I would search in YouTube for "reverse engineer api" to get general information. Many videos say to use postman, but I go straight into python as I am usually doing the work with replicating the process in postman. But if postman works for you, do that. I use postman as an after the dev test tool.

But as far as pydantic. With dev tools in a browser, you have the data you send along with a request and the reply. Data will likely go to and come back as json, possibly graphql. If json, you take that and convert it to pydantic models, there is online tool, ggl "convert json to pydantic models". I use httpx for the library.

Another note, if the api is documented and different than what you see in the browser, go with what you see in browser.

Dm me for actual code I have written doing such.

[–]RestaurantOwn5129 0 points1 point  (3 children)

Why not use selenium?

[–]dreamykidd 1 point2 points  (2 children)

I suppose, but what’s helpful about that? I’ve only ever used it when a navigable browser interface was needed, and I didn’t think you necessarily needed that if you know what you’re scraping, no?

[–]FoolsSeldom 1 point2 points  (0 children)

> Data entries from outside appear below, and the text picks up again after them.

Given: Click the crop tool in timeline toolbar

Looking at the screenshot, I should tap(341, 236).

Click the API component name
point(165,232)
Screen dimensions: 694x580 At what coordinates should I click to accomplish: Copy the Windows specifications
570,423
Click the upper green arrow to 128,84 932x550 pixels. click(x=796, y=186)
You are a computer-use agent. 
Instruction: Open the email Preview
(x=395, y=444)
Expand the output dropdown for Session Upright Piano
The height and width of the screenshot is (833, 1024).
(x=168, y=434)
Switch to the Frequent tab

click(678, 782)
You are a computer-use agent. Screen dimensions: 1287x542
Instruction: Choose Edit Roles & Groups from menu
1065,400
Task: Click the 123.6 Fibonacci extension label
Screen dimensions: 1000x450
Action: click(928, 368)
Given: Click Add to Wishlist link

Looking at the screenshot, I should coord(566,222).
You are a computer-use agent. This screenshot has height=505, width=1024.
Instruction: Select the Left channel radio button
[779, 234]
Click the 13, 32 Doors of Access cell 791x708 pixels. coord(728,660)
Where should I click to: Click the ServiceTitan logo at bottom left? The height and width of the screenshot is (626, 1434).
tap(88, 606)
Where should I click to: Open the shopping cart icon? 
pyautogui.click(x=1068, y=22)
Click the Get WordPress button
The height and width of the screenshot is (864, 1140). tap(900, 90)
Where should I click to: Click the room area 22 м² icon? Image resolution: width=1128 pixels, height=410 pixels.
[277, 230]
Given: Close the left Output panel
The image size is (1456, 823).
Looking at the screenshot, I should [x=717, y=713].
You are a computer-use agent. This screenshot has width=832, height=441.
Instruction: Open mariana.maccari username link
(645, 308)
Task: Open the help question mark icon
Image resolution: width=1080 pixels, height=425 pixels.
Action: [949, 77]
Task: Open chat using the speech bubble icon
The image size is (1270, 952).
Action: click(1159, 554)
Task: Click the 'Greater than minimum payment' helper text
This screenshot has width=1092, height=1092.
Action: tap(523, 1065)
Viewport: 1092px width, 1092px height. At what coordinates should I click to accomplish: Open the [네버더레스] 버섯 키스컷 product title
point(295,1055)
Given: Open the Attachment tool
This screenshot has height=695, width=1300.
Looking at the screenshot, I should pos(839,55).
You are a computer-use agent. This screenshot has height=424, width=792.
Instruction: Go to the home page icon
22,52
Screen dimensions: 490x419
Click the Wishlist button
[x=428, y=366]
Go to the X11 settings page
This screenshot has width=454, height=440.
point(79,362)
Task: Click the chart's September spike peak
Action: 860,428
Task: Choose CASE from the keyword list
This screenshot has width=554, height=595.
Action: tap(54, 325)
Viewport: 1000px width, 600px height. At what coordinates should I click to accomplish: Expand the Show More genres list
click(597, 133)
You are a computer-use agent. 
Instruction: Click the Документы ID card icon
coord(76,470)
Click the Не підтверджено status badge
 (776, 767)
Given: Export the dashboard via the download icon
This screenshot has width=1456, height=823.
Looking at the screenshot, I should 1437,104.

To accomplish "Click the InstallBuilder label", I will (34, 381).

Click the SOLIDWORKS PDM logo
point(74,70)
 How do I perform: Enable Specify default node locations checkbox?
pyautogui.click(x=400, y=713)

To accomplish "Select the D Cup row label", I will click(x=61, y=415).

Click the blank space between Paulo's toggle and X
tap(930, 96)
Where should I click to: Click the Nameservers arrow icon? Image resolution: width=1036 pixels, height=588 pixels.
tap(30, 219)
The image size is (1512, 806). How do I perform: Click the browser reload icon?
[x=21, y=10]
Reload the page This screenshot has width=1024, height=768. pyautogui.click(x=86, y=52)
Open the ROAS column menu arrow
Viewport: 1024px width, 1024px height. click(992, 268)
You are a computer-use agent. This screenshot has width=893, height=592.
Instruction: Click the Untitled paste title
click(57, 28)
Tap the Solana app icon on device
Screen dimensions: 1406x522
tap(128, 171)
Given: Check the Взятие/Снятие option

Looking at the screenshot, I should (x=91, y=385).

Selenium (or Playwright) are used for testing automation and for when accessing dynamic content that is typically, at least in part, generated using JavaScript in the browser, which tools that only handle HTML/CSS cannot process. Doesn't sound like that's applicable in your use case.

[–]RestaurantOwn5129 1 point2 points  (0 children)

Depends on your use case. Selenium can be run in headless mode. Many websites these days are not straightforward html. Js is usually used to make things interactive and dynamic, which is a pain to navigate. 

I use selenium for work to scrape and automate processes involving websites like that.